SEATTLE — The White Sox of 2022 have been banged up. They’ve been knocked around. They’ve had some highs and some lows. They were picked by some before the season to win the World Series, and as it stands in September, they’ve won one more game than they’ve lost.
But they have not given up, and they still have a lot of talent. And after a back-and-forth 9-6 victory over the Mariners at a sunny T-Mobile Park on Wednesday to close out a key road series win, they still have reason to believe they can make a push toward October.
The White Sox took two of three from a hot Mariners team. They’re 69-68, they are in the thick of the race for the American League Central, and they’re feeling understandably enthusiastic about the way things have gone lately.
“This team is good,” acting manager Miguel Cairo said. “No, not good. Really good. And this is what you will get every day. We’re going to make good, really good. And it showed today, it showed yesterday and the day before, at home, and this is what you’re going to get every day.”
Wednesday served as a bit of a microcosm of Chicago’s season. There was adversity and some self-inflicted wounds, but the club’s resilience kept it afloat, and the offense showed what it can do when it mattered.
Right away, the team was tested by Mariners starter Luis Castillo, the hard-throwing right-hander Seattle acquired just before the Trade Deadline in a blockbuster trade with the Reds. Castillo was painting a fastball that reached 99 mph and mixing in a devastating slider, and the White Sox began the game by striking out seven consecutive times, a record for a Mariners pitcher to start a game.

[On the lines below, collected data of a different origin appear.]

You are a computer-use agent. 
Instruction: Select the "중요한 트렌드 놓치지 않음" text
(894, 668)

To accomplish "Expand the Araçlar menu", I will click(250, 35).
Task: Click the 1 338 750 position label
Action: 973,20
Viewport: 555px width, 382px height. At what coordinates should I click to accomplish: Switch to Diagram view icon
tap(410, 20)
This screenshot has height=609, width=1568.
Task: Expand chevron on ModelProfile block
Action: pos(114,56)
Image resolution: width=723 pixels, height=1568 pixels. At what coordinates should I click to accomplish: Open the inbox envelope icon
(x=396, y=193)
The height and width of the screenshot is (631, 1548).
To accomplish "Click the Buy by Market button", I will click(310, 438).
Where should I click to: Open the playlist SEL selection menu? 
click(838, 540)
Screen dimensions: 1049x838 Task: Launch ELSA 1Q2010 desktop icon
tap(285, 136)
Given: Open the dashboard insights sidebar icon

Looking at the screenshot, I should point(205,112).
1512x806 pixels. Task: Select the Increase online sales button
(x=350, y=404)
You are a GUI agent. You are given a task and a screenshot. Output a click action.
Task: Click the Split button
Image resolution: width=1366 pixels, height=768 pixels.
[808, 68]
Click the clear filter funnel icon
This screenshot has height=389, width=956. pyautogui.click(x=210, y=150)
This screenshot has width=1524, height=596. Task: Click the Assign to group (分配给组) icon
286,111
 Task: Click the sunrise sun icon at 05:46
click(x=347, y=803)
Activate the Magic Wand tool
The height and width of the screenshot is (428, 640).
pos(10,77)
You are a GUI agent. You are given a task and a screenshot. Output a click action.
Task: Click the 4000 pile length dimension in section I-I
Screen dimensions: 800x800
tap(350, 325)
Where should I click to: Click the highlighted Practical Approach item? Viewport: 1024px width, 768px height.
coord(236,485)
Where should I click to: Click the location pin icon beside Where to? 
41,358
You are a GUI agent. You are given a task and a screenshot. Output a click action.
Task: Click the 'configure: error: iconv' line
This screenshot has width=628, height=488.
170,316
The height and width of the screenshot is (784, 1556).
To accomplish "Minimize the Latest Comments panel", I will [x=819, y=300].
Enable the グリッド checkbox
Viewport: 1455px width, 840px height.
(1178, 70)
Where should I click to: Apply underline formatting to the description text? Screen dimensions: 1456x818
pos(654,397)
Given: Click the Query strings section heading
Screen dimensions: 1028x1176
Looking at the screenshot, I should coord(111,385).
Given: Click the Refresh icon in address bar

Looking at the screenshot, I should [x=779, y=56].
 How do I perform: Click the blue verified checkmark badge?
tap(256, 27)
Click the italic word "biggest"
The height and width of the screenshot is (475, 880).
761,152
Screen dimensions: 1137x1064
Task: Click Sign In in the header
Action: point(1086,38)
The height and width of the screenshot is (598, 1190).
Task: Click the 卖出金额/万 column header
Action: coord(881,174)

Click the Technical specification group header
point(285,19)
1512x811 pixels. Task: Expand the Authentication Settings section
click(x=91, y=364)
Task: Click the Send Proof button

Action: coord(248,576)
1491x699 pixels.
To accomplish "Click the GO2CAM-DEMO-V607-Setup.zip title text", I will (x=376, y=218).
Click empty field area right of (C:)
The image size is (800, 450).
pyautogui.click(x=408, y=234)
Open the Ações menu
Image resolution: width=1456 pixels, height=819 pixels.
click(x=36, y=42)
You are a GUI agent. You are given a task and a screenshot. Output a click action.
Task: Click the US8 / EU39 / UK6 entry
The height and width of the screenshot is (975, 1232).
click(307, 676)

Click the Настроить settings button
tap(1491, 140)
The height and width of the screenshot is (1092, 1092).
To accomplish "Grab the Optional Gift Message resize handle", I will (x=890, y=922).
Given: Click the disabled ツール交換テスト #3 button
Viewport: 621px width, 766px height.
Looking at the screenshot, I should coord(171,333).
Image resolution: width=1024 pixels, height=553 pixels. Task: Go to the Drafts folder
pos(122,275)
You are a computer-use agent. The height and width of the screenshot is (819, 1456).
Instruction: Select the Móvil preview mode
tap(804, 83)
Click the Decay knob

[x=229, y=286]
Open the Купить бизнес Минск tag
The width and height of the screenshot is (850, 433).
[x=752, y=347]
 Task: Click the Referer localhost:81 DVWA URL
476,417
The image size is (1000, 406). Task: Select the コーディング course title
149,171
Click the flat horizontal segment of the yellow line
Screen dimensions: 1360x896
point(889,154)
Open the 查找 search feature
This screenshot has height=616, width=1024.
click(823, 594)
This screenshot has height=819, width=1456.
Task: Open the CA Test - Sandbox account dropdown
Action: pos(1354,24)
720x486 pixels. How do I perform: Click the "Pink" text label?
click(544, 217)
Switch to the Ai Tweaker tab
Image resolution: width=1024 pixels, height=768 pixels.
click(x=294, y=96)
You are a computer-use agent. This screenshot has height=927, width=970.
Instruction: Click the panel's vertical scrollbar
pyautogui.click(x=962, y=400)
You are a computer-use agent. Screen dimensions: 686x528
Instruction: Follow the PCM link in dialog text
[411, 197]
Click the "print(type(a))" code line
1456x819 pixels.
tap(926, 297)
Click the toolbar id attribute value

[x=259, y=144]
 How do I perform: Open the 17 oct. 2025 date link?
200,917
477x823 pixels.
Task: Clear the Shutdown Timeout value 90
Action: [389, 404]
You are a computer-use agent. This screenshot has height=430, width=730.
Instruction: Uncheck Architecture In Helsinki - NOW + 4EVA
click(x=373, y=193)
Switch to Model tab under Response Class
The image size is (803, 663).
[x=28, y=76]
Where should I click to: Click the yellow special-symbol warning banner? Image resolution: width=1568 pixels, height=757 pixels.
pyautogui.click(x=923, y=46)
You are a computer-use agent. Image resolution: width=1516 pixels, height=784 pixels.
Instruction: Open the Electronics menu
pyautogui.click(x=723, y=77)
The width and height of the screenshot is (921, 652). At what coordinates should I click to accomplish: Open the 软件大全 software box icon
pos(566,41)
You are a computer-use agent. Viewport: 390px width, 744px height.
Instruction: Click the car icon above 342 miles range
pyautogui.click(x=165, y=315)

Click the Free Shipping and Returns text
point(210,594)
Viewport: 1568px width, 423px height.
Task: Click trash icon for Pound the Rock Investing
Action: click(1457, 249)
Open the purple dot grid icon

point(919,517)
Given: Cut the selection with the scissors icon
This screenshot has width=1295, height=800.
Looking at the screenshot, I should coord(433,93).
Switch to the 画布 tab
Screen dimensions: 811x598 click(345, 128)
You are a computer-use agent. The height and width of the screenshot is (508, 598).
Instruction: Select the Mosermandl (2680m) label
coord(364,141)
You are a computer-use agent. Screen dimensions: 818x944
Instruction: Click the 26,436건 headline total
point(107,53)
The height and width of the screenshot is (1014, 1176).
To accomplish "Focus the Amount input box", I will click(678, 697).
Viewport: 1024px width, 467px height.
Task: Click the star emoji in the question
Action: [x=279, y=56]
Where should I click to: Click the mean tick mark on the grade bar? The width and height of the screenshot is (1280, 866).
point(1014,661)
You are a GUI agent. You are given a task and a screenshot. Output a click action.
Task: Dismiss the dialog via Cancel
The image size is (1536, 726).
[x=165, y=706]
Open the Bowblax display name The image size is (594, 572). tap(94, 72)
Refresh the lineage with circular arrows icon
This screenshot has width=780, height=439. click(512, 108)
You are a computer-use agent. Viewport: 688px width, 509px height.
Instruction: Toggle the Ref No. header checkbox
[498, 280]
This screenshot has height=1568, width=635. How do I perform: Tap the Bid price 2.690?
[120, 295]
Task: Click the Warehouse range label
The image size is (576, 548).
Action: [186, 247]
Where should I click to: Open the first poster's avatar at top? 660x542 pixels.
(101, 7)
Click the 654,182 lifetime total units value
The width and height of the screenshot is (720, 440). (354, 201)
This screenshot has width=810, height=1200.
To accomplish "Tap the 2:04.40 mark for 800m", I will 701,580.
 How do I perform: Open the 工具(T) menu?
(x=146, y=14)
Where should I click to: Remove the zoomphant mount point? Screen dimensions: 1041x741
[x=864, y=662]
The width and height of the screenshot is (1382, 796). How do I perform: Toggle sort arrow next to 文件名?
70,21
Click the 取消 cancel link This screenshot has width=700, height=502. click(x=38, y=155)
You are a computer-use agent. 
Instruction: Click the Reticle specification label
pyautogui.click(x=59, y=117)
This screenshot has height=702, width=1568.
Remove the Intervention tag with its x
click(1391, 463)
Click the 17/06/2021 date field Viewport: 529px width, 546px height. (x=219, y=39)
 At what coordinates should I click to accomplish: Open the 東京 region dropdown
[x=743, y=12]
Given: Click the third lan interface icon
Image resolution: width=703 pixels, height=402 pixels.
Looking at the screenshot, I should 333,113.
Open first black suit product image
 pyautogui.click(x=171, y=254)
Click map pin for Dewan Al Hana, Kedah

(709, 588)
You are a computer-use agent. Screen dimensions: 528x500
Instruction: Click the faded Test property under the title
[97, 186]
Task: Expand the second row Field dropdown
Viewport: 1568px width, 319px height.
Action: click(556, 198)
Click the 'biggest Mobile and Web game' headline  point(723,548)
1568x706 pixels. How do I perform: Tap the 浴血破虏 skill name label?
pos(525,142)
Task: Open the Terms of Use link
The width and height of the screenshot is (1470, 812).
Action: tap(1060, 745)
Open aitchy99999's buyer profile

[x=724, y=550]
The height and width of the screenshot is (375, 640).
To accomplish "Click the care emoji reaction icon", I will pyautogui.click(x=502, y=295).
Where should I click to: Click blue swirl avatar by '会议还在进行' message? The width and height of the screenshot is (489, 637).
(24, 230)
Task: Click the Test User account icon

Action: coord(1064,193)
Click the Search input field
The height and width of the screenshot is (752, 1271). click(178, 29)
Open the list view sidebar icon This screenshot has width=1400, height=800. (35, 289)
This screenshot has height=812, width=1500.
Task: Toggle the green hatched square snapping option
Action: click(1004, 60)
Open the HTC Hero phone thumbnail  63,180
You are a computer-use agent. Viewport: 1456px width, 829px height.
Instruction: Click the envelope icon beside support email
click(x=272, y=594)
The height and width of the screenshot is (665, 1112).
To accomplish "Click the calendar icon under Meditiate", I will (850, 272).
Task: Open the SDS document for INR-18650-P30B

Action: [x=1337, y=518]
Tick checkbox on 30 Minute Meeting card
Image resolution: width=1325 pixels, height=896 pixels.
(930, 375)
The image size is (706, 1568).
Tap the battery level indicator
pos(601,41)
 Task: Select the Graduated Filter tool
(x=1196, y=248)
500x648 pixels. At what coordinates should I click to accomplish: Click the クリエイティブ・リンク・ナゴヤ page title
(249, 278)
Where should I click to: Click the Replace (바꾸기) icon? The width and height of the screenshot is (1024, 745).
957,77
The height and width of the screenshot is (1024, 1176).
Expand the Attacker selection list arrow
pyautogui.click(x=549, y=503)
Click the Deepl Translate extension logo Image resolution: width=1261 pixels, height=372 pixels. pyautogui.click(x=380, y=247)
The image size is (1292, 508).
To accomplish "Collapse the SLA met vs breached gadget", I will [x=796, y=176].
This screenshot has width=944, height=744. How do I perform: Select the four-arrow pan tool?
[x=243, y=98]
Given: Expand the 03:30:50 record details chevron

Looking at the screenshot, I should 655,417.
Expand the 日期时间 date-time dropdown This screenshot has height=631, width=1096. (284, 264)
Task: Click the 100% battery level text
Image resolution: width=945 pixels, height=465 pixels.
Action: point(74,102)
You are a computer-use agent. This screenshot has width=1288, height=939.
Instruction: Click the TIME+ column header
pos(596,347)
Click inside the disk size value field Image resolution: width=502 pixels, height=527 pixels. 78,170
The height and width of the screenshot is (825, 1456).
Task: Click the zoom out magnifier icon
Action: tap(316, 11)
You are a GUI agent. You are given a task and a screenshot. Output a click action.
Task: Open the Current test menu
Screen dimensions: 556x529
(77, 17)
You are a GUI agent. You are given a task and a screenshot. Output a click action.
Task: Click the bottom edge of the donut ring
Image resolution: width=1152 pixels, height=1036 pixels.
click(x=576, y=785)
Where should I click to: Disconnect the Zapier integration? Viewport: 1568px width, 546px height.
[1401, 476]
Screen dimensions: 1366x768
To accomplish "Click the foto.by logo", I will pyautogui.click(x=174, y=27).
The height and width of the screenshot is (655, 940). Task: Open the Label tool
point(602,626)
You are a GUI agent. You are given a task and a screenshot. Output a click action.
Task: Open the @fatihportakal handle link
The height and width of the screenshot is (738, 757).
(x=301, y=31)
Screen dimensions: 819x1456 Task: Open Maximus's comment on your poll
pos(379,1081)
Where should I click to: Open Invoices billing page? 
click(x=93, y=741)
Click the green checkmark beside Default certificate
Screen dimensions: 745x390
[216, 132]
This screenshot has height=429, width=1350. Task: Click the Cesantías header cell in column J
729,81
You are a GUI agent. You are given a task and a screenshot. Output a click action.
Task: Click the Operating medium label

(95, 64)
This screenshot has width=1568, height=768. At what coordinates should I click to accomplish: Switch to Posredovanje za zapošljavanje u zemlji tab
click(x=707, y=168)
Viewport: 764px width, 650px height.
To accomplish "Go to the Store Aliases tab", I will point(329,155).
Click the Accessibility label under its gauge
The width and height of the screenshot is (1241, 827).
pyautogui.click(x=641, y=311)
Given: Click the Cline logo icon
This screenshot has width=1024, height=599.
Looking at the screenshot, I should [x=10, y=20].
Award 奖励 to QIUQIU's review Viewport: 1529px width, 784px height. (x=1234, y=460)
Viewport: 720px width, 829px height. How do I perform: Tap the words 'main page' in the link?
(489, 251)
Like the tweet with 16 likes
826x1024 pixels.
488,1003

Meanwhile, Chicago’s starter, Michael Kopech, was coming off an injured list stint and was on a pitch limit. He was sharp in the first two innings, compiling three strikeouts, and then the rust showed in the third.
Kopech, who hadn’t pitched since Aug. 22 because of a left knee strain, walked backup catcher Curt Casali to lead off the inning, then allowed a one-out RBI double to Julio Rodríguez, an infield single to Ty France, a sacrifice fly to Mitch Haniger and a towering, upper-deck two-run home run to Eugenio Suárez. Kopech ended up lasting 3 2/3 innings, allowing four runs on four hits while striking out four and walking two. He threw 74 pitches.
“I felt pretty good,” Kopech said. “I think at a certain point, I got a little tired. Maybe that’s to be expected, but it’s not an excuse. But the offense did a great job. We played a great game.”
Down 4-0, the White Sox battled. They cut the Mariners’ advantage in half in the top of the fourth when Eloy Jiménez blasted an upper-deck homer of his own to left field off Castillo, scoring José Abreu and giving Chicago some momentum.
In the sixth, Chicago continued to rally, batting around in the inning and chasing Castillo in the process. The White Sox took a 6-4 lead on an RBI single by Abreu, an RBI double by Jiménez (the second of his three hits in the game), a sacrifice fly by Gavin Sheets and an RBI double by Andrew Vaughn.
“He was good,” Jiménez said of Castillo. “But the second time through, [we were] better. I think we could see the ball better and do what we needed to do.”
The Mariners clawed out a run apiece in the sixth and seventh innings, making it 6-6 in the seventh on a solo shot by Suárez off reliever Aaron Bummer, who was making his first appearance since June 7, when he suffered a left lat strain.
But once again, Chicago wouldn’t back down. In the eighth, the White Sox came through again after Jiménez hit a one-out single. Pinch-runner Leury García stole second base and took third on a throwing error by catcher Casali, and he scored on a groundout by Sheets.
Vince Velasquez pitched in with a perfect bottom of the eighth inning of relief, and the White Sox tacked on two more runs in the ninth. Closer Liam Hendriks struck out the side in order in the bottom half for his 31st save of the season.
“These are the games earlier in the year that we weren’t able to pull out,” Hendriks said. “And that’s one thing we’ve got going on in this club right now — we’re not backing down. We’re not afraid to claw our way back a little bit and do that sort of stuff.
“We obviously knew these last couple of series have been big, and being able to kind of win Game 1 [Monday] and claw our way back in this game was huge.”